A Chinese court in the restive western region of Xinjiang has given a Uighur journalist and website manager 15 years in jail for endangering state security by speaking to foreign journalists, his employer said on Friday. Uighurbiz.net, where Gheyret Niyaz worked as an administrator, posted a notice saying he had been sentenced at a hearing on Friday, quoting his wife who was in the court.

"Gheyret Niyaz admitted in court that he accepted interviews from foreign media, but insisted that he had no malicious intentions and was only doing what a citizen, or reporter, should do," his wife Reshalaiti was quoted as saying.

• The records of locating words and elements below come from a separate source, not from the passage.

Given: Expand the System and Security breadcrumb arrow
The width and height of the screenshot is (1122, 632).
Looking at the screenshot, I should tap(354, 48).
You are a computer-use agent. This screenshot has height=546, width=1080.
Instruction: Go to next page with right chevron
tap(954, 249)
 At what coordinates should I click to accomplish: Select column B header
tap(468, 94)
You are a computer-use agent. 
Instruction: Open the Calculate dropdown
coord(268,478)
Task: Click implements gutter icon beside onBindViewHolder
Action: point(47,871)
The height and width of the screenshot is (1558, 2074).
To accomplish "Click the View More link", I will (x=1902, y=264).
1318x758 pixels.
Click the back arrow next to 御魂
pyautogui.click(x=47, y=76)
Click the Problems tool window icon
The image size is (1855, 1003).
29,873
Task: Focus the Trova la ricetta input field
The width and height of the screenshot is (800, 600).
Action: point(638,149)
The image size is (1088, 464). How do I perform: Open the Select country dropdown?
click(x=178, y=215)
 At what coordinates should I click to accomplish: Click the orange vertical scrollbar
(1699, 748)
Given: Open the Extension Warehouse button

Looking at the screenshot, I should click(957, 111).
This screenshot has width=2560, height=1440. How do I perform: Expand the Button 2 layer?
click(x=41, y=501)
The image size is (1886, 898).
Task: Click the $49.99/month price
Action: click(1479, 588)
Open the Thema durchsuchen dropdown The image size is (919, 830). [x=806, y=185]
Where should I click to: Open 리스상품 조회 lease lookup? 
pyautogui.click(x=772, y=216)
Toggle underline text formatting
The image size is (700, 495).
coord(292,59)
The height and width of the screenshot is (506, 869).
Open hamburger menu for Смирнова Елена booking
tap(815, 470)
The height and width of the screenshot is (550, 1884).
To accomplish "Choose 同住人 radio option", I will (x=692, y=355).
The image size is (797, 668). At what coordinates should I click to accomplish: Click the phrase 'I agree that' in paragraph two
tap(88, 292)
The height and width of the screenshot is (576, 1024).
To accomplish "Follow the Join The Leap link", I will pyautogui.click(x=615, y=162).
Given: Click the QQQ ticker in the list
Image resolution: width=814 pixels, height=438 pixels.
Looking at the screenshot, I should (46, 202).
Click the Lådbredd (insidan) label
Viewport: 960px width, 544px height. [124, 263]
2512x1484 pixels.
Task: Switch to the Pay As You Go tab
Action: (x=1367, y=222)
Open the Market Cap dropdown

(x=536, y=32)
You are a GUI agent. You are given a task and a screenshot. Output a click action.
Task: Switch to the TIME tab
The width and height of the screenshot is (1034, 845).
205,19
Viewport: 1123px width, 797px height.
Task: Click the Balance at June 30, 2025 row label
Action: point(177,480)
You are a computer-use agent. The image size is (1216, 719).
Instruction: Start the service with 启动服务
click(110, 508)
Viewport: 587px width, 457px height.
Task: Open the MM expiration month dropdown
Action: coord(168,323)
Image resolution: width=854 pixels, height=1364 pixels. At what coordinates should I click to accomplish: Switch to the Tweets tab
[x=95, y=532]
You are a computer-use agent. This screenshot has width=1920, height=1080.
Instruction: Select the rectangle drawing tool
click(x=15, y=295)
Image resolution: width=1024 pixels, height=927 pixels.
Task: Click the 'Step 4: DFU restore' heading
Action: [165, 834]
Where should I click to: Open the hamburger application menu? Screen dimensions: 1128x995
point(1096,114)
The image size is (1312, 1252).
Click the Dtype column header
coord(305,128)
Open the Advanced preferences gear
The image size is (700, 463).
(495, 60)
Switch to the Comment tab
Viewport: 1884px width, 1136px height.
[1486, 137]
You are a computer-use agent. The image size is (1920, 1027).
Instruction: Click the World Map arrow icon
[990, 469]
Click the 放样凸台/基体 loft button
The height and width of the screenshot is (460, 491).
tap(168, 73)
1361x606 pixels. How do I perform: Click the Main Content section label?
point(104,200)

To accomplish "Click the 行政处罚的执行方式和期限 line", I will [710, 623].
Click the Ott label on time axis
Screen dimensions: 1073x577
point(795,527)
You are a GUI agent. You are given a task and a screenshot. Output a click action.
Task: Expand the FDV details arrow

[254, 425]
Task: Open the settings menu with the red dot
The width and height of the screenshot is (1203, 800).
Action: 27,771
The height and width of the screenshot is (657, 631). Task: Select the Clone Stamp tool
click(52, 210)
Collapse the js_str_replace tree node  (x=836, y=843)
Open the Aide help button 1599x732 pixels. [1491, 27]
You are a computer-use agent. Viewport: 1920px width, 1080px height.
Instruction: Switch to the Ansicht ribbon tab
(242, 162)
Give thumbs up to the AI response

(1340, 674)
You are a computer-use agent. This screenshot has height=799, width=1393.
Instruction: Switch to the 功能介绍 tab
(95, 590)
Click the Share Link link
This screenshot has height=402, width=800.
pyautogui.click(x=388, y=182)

Niyaz has a right to appeal under Chinese law, the statement added, without saying whether he would exercise that right. The Xinjiang government declined comment when contacted by telephone from Beijing. Gheyret Niyaz was one of a number of Uighur journalists, webmasters and bloggers detained after ethnic unrest in energy-rich Xinjiang in July 2009, according to the Uyghur American Association.

The sentence is unusually long for someone who has a low international profile and apparently did not face charges of separatism or violent extremism. China says it faces a threat from radical groups fighting for Xinjiang independence.

"Fifteen years imprisonment is an outrageous punishment for journalism that highlighted the longstanding grievances of the Uighur people," said Catherine Baber, Amnesty International's Deputy Director for the Asia-Pacific Programme. "Adding to this outrage is the fact that Niyaz, in his words as an 'ordinary person of conscience', had urged the authorities to take emergency measures to prevent ethnic violence."